▶ _Exercise prompt_
Reproduce verbatim the portion of the Opdyke family text below, starting at "On the surface, this" and ending at "were opening up.".

▶ _Source text_

- - - - -

Let’s just get a guesstimate of the percentage of homeownership for funsies. In 1890, 47.8% of Americans owned their own homes and let’s adjust slightly upward for 1865 as people weren’t yet flocking to cities en mass- say 55%. So, the Opdykes owning the home they lived in were doing pretty good. Additionally, the horse and harness on the tax rolls of 1863 are the most pricy but they aren’t the worst quality on the list. The Opdykes appeared to be doing well for themselves.
Additionally, in the 1860 census, there are two seemingly unrelated young adults in the family household, perhaps servants, boarders or farm hands. Boarders provided the family with a bit of extra income, while servants or farmhands provided the labor to make the house and farm more productive.
At some point between 1860, when Robert Opdyke reports his occupation as farming, and 1870, he acquires the Flour Mill in Birmingham. The Opdyke family genealogical history states that he traded his farm to RE Trowbridge for the mill. In the 1870 census he reports that he is a miller by trade. And, coincidentally, Trowbridge was a miller in 1860 and a farmer in 1870.
On the surface, this looks like a great business opportunity for Robert. As the Industrial Revolution picked up steam, there was be more and more demand for processed goods like flour by folks who lived in cities and didn’t have access to grains that they grew or milled themselves. Additionally, flour was an essential ingredient for most homes at the time, as breads, biscuits, cakes and other gluten-laden foods were made by hand in the home and formed a big part of the diet. Even in hard economic times, most households wouldn’t be cutting back substantially on their flour purchases. And, thanks to the Railroads, the flour produced could now go farther faster, meaning that new markets for goods in far-flung parts of the United States were opening up.
And the mill he purchased, located a very convenient distance from both Detroit and Pontiac as well as being well positioned just a little ways off of what is today Woodward Avenue, the main road through Oakland County, to serve many neighboring communities, looked like a great investment.
The mill itself was built along the Rouge River in the 1830s by a man with both the best name in the history of Birmingham and who gave Birmingham it’s name: Roswell T Merrill (in the 1830s he decided that the community should be named after Birmingham, England and began putting up signs to that effect and everyone just went along with it). There had also been a saw mill built around that stretch of the river as well, and sometimes folks get confused and conflate the two mills but the mill that Merrill built was always a flour mill. The mill passed through several hands and it’s hard to trace exactly who owned it when but it appears that Opdyke may have owed the mill twice- he and a business partner with the last name of Gardiner owned it when the mill burned down in 1858, then it passed to RE Trowbridge who rebuilt it in 1860, then Opdyke traded Trowbridge a farm for it.

- - - - -

▶ _Dataset extract_
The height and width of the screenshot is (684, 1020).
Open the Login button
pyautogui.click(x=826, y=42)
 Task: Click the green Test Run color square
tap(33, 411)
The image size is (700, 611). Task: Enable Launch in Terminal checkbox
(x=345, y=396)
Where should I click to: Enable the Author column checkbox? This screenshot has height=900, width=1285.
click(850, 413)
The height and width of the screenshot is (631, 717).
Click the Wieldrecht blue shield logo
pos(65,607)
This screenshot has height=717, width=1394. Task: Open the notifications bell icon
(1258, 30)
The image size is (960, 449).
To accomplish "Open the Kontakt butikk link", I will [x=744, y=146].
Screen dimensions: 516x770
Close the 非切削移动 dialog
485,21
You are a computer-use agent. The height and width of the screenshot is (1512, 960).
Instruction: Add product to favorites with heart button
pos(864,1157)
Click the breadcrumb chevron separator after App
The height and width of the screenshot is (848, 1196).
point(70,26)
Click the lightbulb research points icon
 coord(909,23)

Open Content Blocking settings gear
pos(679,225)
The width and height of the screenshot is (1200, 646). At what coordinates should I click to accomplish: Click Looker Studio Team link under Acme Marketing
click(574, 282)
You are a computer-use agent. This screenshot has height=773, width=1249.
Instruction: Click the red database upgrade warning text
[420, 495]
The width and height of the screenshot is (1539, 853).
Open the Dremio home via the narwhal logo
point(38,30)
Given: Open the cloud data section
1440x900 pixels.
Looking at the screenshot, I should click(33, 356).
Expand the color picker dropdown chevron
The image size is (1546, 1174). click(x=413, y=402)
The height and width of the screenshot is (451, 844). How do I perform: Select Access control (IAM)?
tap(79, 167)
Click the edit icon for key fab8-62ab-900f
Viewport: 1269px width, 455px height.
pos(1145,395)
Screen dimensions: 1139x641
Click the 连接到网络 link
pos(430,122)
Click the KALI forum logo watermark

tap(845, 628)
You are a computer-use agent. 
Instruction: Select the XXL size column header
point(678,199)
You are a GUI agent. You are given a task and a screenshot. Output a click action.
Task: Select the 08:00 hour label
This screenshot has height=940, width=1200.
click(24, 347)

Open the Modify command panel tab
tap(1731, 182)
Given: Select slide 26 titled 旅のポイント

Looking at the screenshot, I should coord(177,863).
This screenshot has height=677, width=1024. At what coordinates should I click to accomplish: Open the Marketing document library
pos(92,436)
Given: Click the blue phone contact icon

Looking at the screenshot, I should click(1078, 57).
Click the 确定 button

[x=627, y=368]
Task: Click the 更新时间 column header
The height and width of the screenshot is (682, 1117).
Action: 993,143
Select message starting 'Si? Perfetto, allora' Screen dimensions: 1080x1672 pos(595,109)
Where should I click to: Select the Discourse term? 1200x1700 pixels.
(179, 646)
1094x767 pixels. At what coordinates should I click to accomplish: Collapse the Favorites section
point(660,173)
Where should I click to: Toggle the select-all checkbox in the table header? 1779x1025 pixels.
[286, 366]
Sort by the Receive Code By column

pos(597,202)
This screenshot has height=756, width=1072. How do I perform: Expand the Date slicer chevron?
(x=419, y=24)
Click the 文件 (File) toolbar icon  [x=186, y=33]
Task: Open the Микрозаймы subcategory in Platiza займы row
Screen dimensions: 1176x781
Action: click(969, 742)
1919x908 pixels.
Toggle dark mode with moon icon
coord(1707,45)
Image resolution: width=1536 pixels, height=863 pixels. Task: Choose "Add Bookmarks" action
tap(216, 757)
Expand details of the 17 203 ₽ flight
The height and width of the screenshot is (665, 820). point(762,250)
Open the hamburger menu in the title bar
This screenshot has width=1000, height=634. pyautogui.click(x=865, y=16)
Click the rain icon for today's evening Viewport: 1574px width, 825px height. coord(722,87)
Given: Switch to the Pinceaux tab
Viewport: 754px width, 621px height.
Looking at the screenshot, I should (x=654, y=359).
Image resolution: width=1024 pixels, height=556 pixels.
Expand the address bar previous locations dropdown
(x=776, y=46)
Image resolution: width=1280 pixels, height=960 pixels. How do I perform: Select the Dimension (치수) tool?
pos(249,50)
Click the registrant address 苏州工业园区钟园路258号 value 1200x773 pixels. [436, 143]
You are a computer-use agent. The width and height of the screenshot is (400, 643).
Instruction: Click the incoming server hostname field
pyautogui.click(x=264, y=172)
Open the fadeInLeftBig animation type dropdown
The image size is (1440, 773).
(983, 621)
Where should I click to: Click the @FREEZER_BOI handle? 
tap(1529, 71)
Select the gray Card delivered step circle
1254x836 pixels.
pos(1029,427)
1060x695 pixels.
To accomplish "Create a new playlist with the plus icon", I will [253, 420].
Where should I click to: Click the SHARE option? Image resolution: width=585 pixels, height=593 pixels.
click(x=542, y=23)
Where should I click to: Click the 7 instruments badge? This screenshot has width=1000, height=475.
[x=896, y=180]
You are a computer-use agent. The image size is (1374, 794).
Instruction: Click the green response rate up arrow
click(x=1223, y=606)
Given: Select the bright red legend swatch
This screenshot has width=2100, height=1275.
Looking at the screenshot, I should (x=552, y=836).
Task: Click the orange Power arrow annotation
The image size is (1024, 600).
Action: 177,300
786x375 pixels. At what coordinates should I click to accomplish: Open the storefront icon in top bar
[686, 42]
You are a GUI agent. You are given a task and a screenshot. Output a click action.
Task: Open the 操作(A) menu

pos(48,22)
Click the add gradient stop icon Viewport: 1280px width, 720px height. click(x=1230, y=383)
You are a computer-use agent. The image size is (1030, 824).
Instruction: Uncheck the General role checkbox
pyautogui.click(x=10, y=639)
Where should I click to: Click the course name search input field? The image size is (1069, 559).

- - - - -

▶ _Response_
On the surface, this looks like a great business opportunity for Robert. As the Industrial Revolution picked up steam, there was be more and more demand for processed goods like flour by folks who lived in cities and didn’t have access to grains that they grew or milled themselves. Additionally, flour was an essential ingredient for most homes at the time, as breads, biscuits, cakes and other gluten-laden foods were made by hand in the home and formed a big part of the diet. Even in hard economic times, most households wouldn’t be cutting back substantially on their flour purchases. And, thanks to the Railroads, the flour produced could now go farther faster, meaning that new markets for goods in far-flung parts of the United States were opening up.